Reviews | Written by Sol Harris 23/11/2017


Questionable but well-meaning father, Jase, is called into action when his daughter is possessed and seemingly kidnapped by a demonic entity. Attempting to rescue her, Jase summons a second demon so that he can force it to help him. Predictably, things don’t run smoothly and people die.

It’s a pretty good premise that, in the right hands, might have made for a solid bit of fun. Unfortunately, Fall of Grace is let down by incredibly amateurish production. It features a double-whammy of poorly recorded sound and poorly mixed audio-levels. Just as you lean in to try and make out what’s being said, someone screams, shattering your eardrums, and then the music blares up, drowning everything out. Be warned: if you choose to watch this film, you won’t have a chance to stop adjusting the volume for the following 80 minutes.

And that’s when the sound is actually present. On at least one occasion, a seemingly vital line of dialogue is outright missing from the mix. The character’s mouth moves, the other character responds, and you’re left in the dark. To put it bluntly: Fall of Grace is a film that’s literally difficult to watch.

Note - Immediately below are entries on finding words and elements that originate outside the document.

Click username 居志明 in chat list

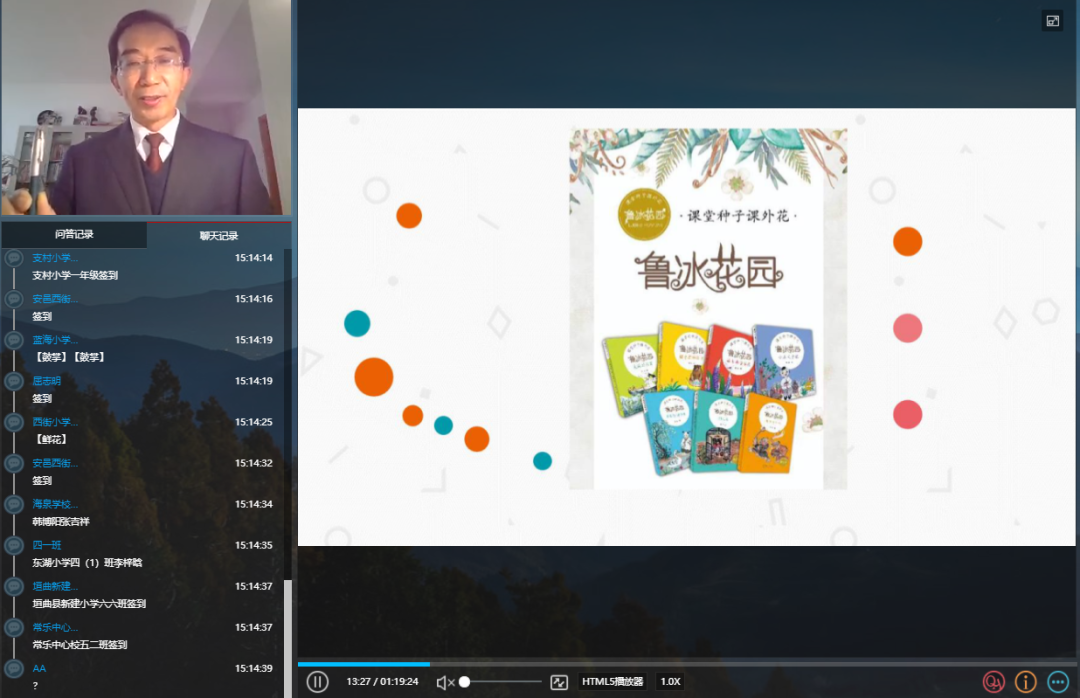(x=47, y=381)
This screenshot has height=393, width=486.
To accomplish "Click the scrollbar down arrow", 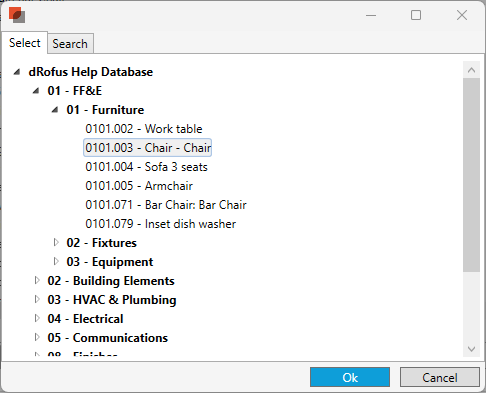I will [x=471, y=349].
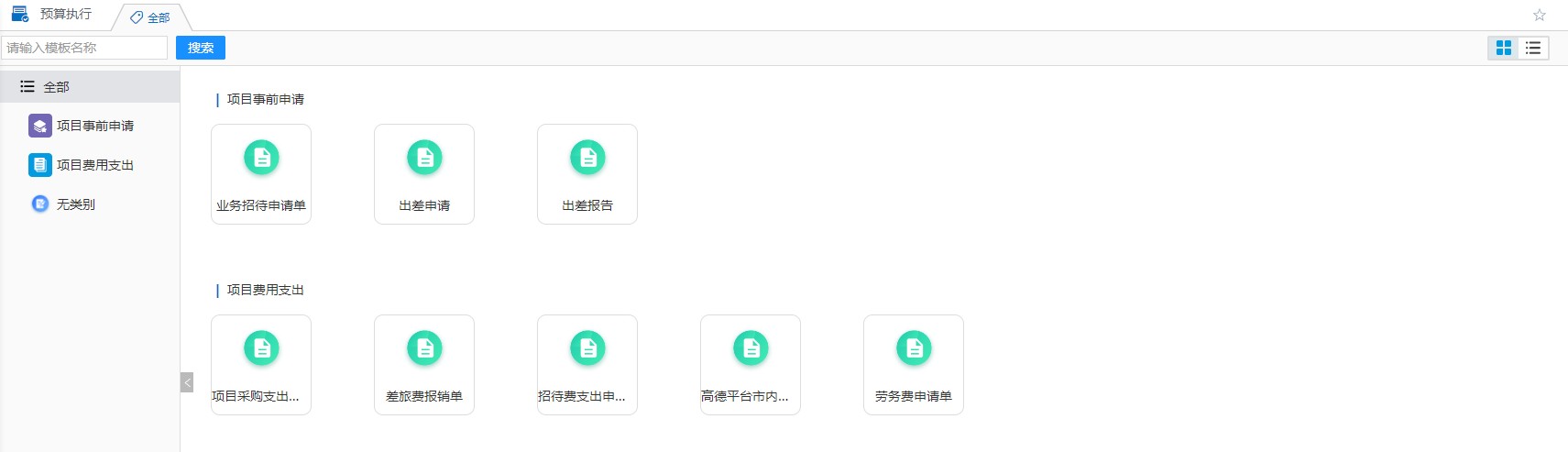Open the 出差报告 template icon

click(x=587, y=159)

The visuals are a little bit better. There’s some great use of framing and shadow, but it feels like it was shot by someone with no technical camera knowledge. The footage doesn’t seem to have been white-balanced, it’s frequently over-exposed and, in some cases, the film-makers seemingly forgot to wipe the lens clean between takes.

Thanks to the slapdash production, it’s so hard to actually follow what’s happening that you ultimately just let the movie wash over you. It doesn’t work as a narrative, but, to give it credit, it does achieve a certain degree of atmosphere and, paradoxically, the low production values actually heighten the impact of a few moments. The lack of Hollywood finesse makes it feel more real like you’re watching a home movie where a smoke-entity steps foot into the frame. Sadly, these moments are few and far between and, almost entirely, visible in the trailer.

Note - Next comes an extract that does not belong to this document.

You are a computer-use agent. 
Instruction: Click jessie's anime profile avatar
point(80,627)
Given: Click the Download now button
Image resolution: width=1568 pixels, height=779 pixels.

Had the film told a great story, the technical shortcomings might have been forgivable, but there’s nothing new here – as the film even acknowledges. There are visual nods to the Evil Dead series and whenever our priest characters appear, they’re accompanied by a knock-off version of the theme from The Exorcist. Sadly, these homages just remind you that you could be watching a much better movie, instead.

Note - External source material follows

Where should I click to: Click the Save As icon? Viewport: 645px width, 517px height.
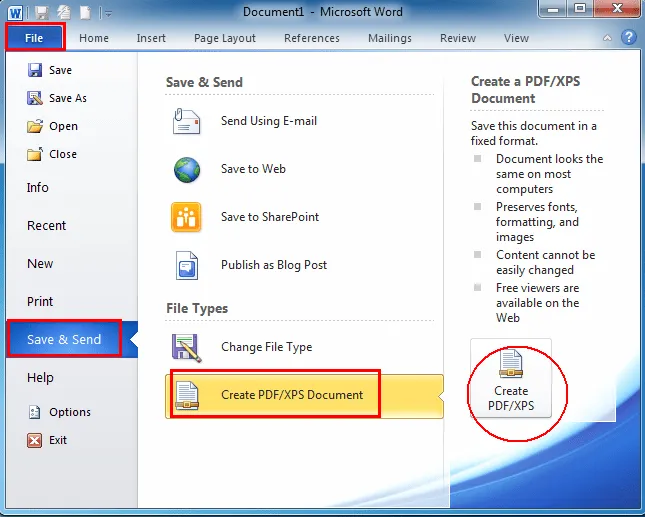[34, 98]
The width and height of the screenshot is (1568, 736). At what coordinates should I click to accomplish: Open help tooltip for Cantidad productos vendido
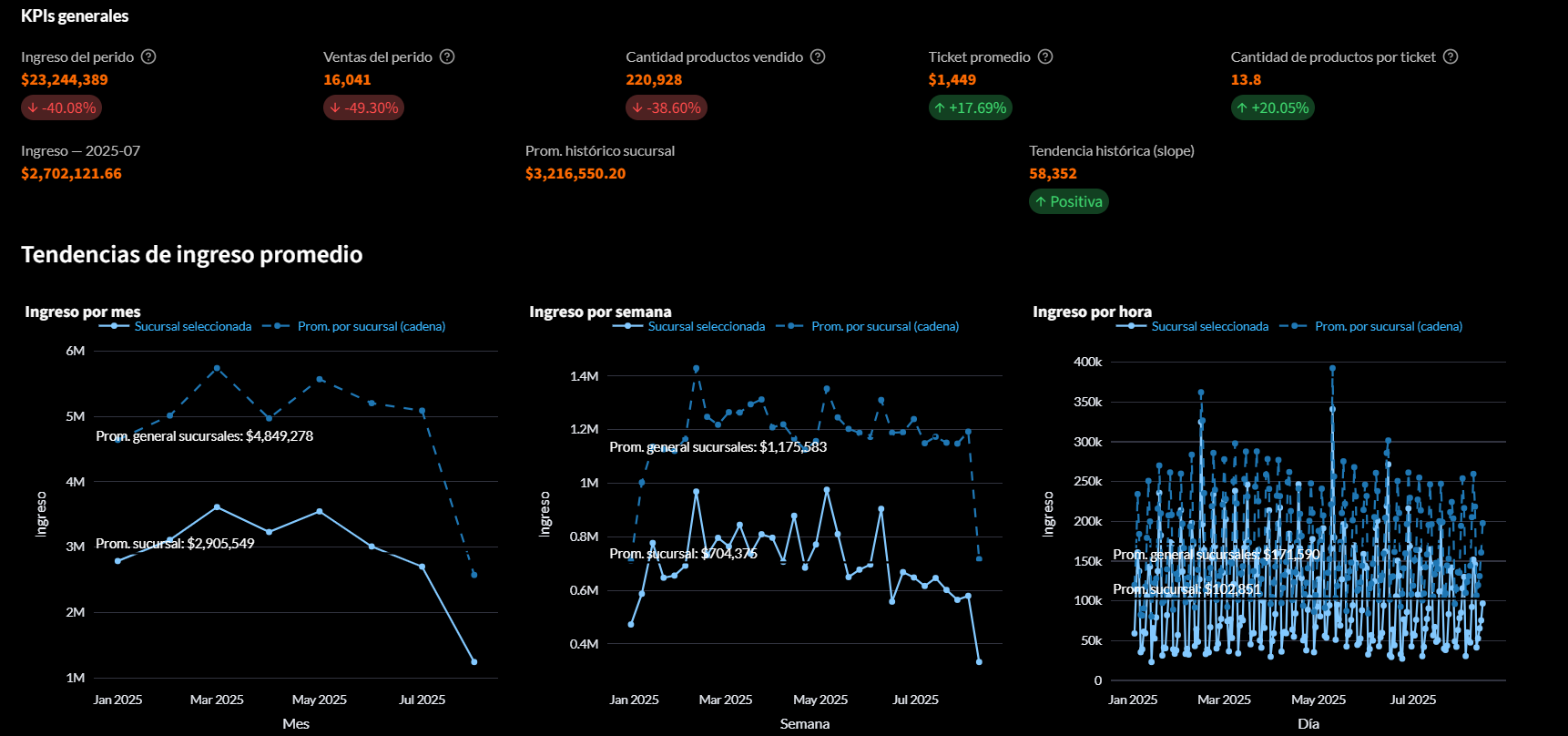pos(818,56)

The film does come across as a real labour of love that has been scraped together by a small handful of people with genuine belief in it. There even seems to be a modicum of talent hidden away behind the incomprehensible, garbled execution. It’s just a shame that more care wasn’t taken to put their vision forward coherently. You know the worst sort of Hollywood fight-sequence, where fast shots of shaky camera footage are too close to the action for you to be able to tell what’s going on? Imagine an entire movie of that, but, also, half the film is too dark to see anything. That’s Fall of Grace.